**EXERCISE DIRECTIONS**
Omitting all pictures, copy word for word the lines from the line containing "Image resolution: width=613" through the final line of the entries.

**DATA EXTRACT**
○ ○ ○

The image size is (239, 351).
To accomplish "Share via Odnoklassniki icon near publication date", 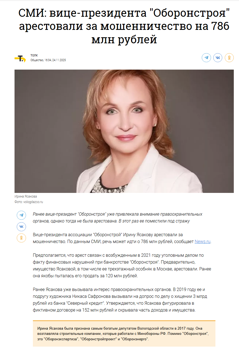I will click(x=229, y=58).
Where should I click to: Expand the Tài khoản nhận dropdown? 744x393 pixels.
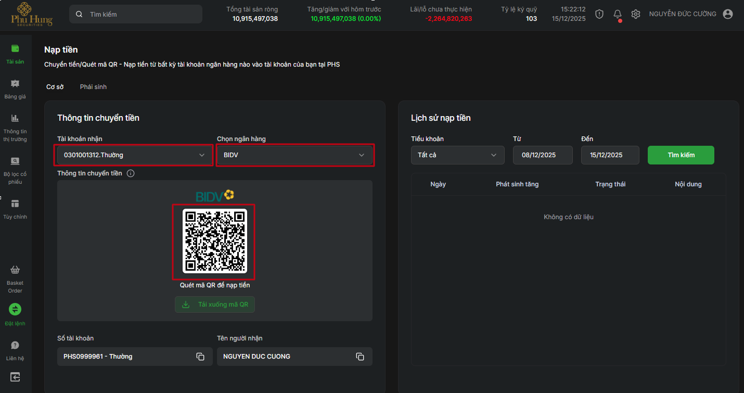134,155
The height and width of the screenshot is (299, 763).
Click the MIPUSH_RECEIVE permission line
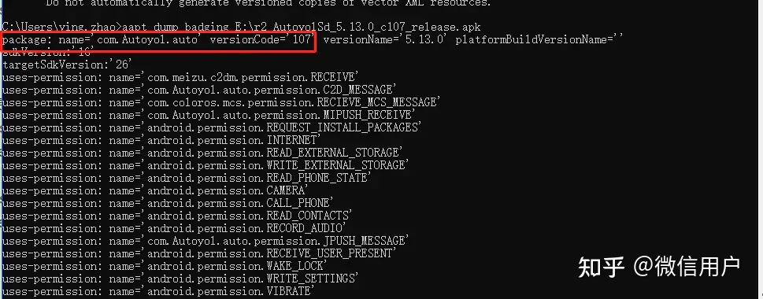click(208, 115)
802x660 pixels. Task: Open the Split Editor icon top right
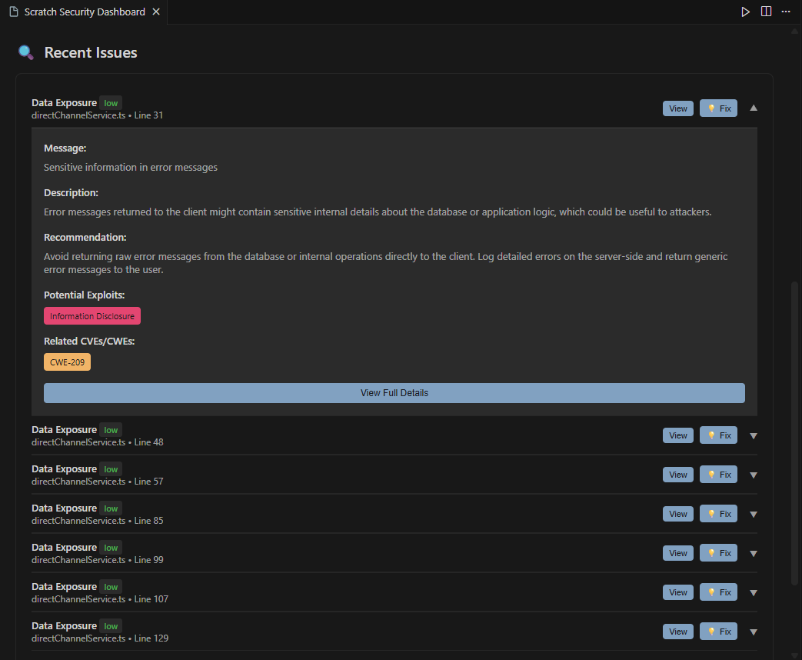pos(765,12)
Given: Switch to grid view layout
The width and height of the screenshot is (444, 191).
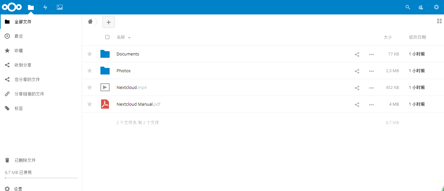Looking at the screenshot, I should click(x=439, y=21).
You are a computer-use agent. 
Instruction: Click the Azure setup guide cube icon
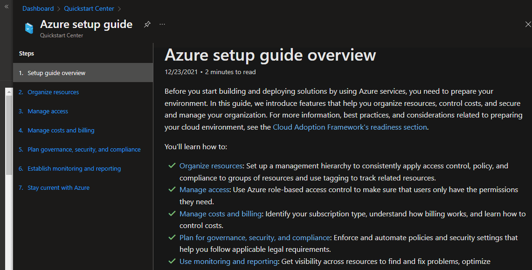coord(29,28)

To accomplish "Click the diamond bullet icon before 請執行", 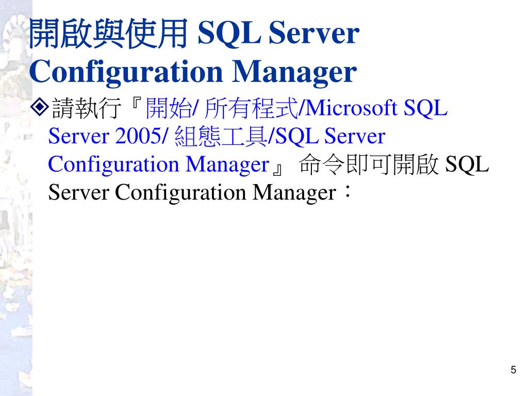I will (x=39, y=106).
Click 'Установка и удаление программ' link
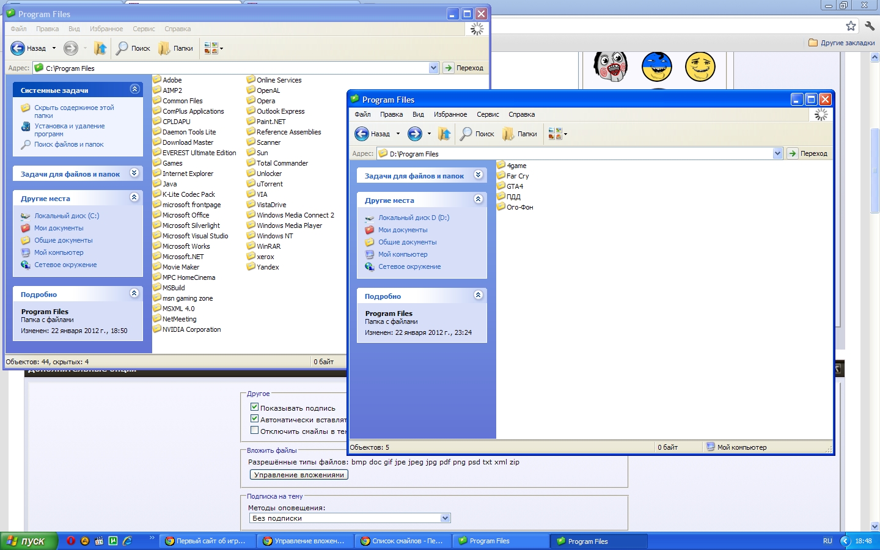880x550 pixels. click(69, 130)
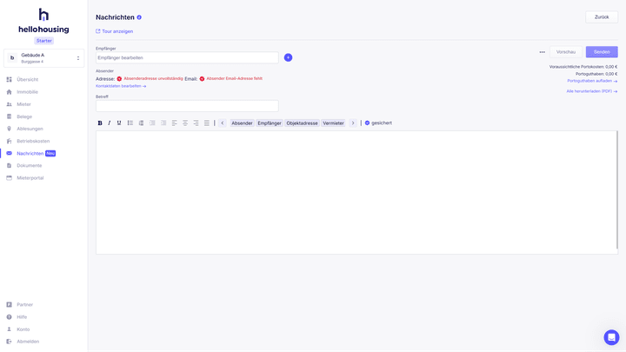The image size is (626, 352).
Task: Open Betriebskosten in the sidebar
Action: [33, 141]
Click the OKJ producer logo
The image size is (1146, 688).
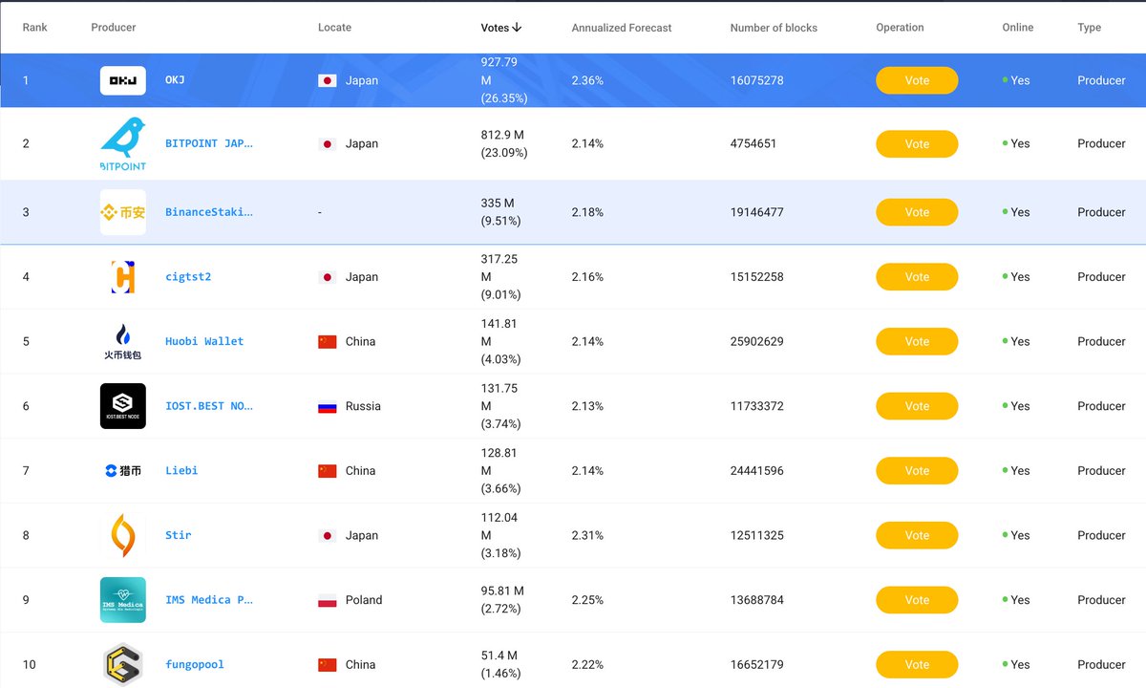(122, 80)
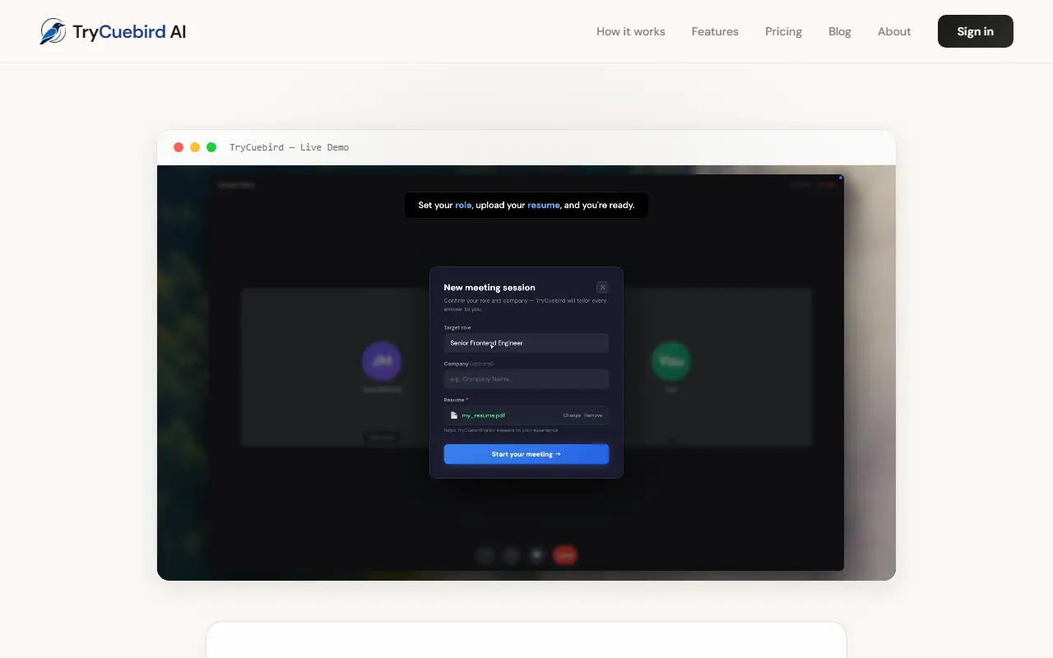
Task: Open the How it works page
Action: pos(631,31)
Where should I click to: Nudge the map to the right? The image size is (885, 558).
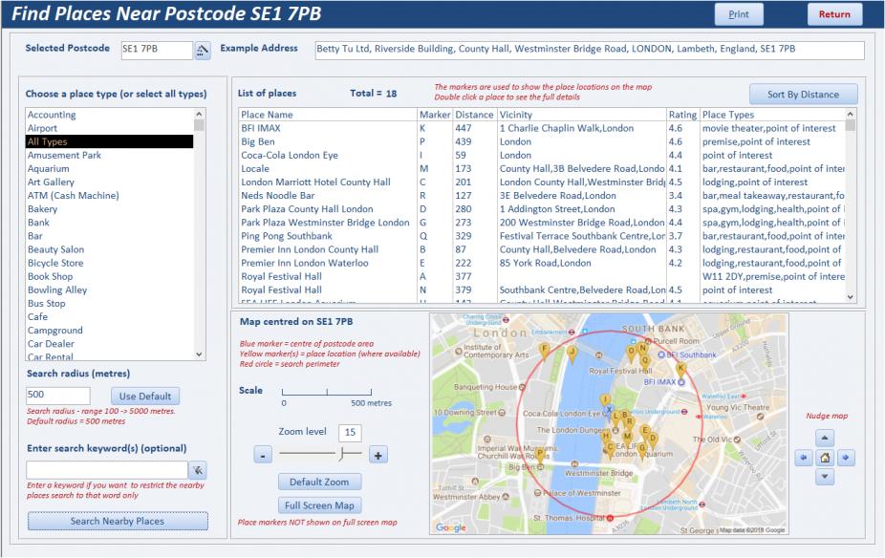[x=846, y=458]
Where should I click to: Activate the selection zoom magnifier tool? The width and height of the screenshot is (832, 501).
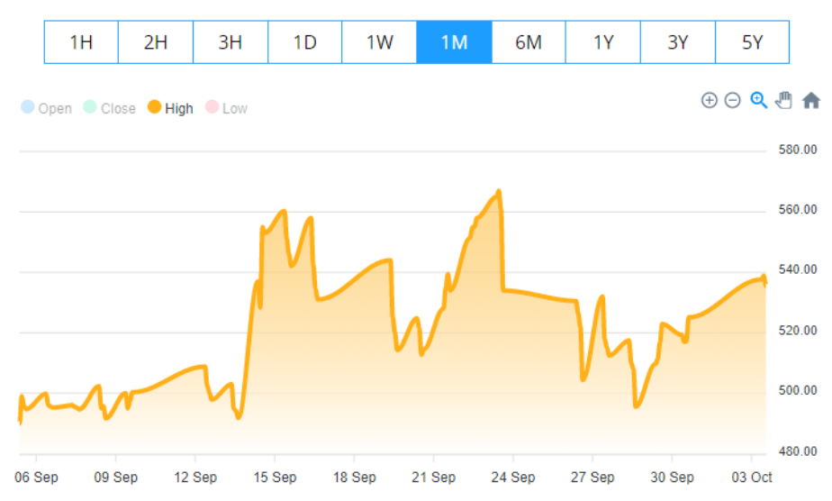pyautogui.click(x=759, y=100)
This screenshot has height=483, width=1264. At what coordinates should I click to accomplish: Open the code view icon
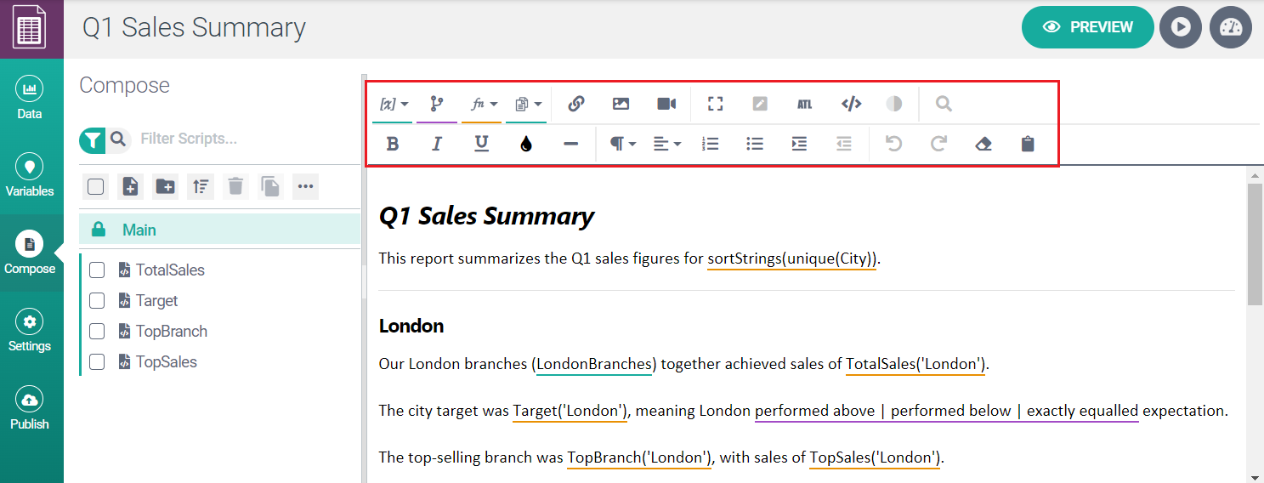pos(851,104)
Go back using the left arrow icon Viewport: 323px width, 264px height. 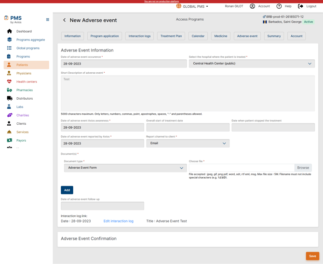point(64,20)
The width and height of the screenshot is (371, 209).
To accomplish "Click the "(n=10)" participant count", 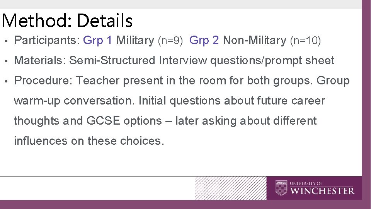I will [x=305, y=41].
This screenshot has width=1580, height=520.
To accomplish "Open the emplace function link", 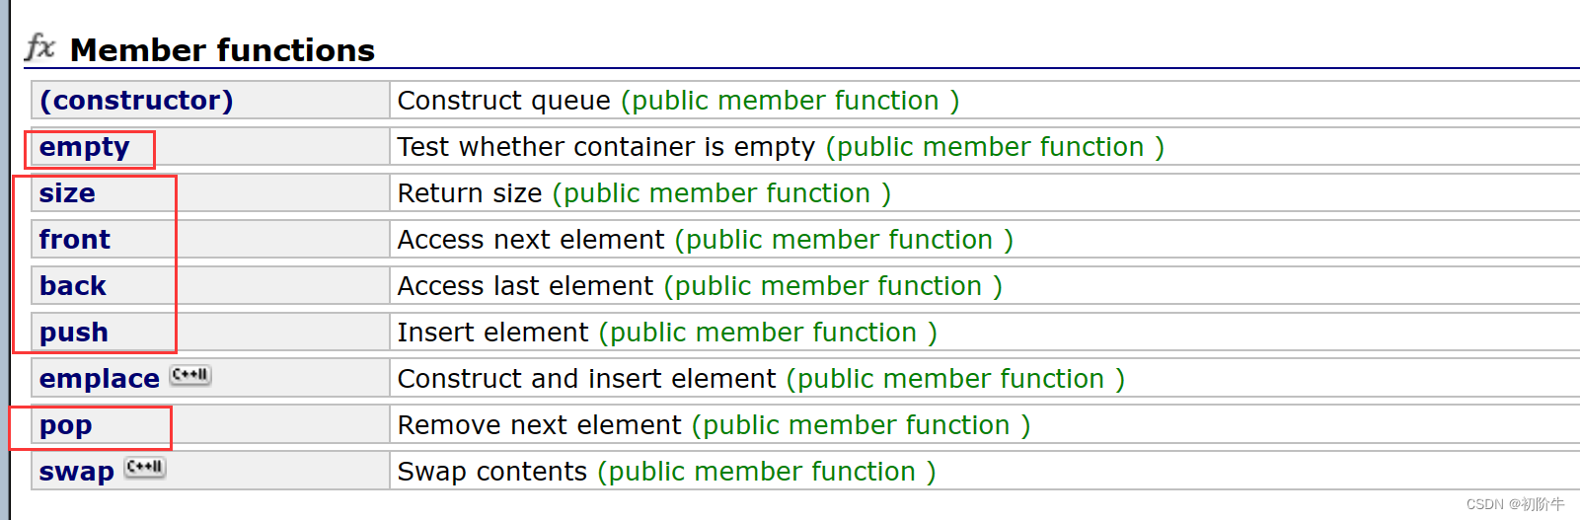I will (99, 379).
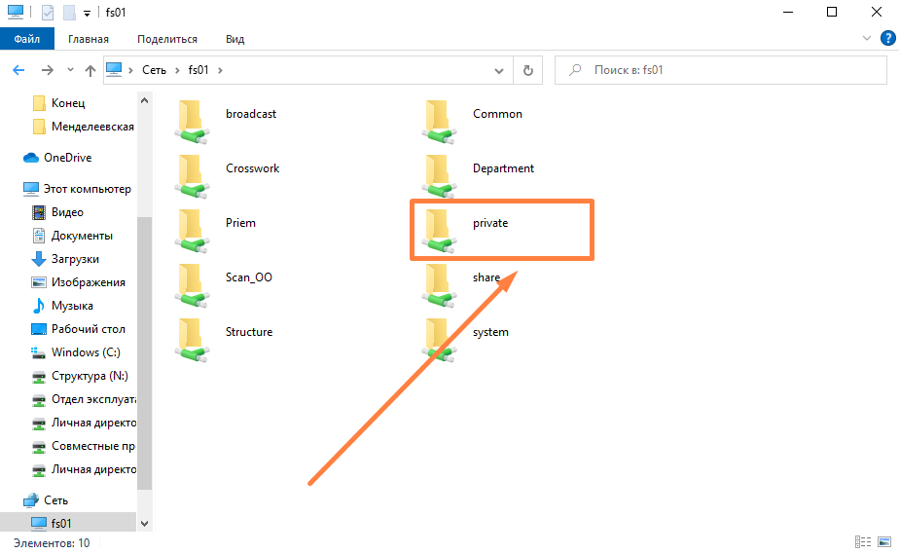Switch to large icons view layout
The height and width of the screenshot is (554, 900).
[883, 542]
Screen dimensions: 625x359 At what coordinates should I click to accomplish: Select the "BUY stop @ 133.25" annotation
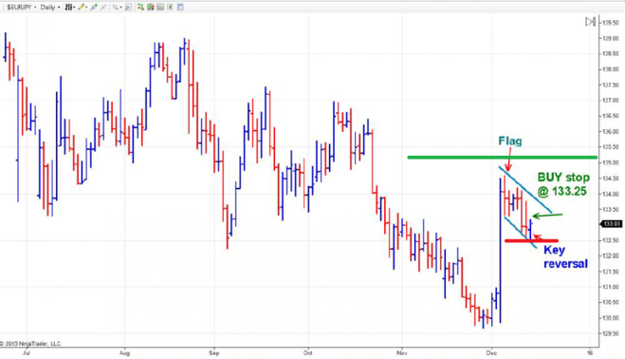(562, 184)
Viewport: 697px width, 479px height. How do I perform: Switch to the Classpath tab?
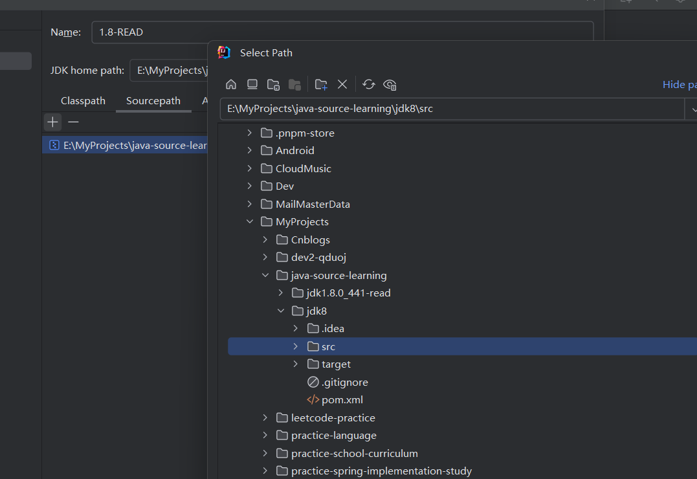click(83, 101)
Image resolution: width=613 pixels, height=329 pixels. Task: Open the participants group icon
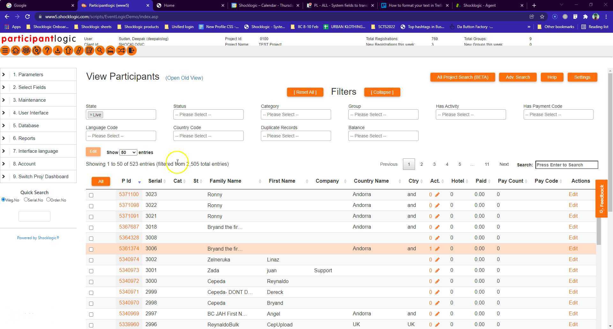click(x=26, y=51)
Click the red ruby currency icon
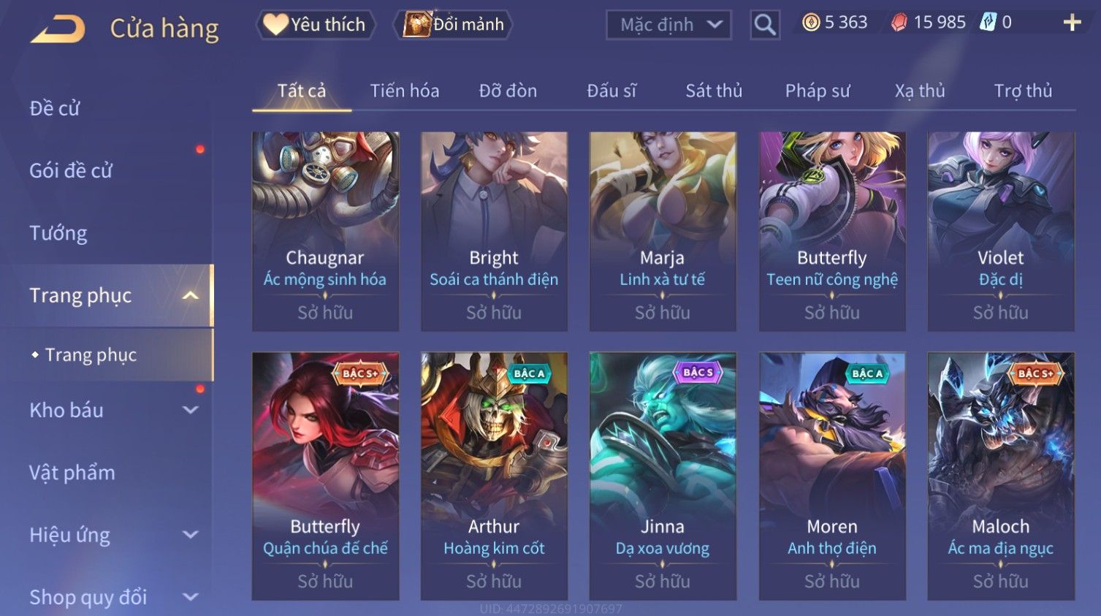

○ ○ ○

**RESPONSE AREA**
Image resolution: width=613 pixels, height=329 pixels. Task: Open the participants group icon
click(x=26, y=51)
Click the red ruby currency icon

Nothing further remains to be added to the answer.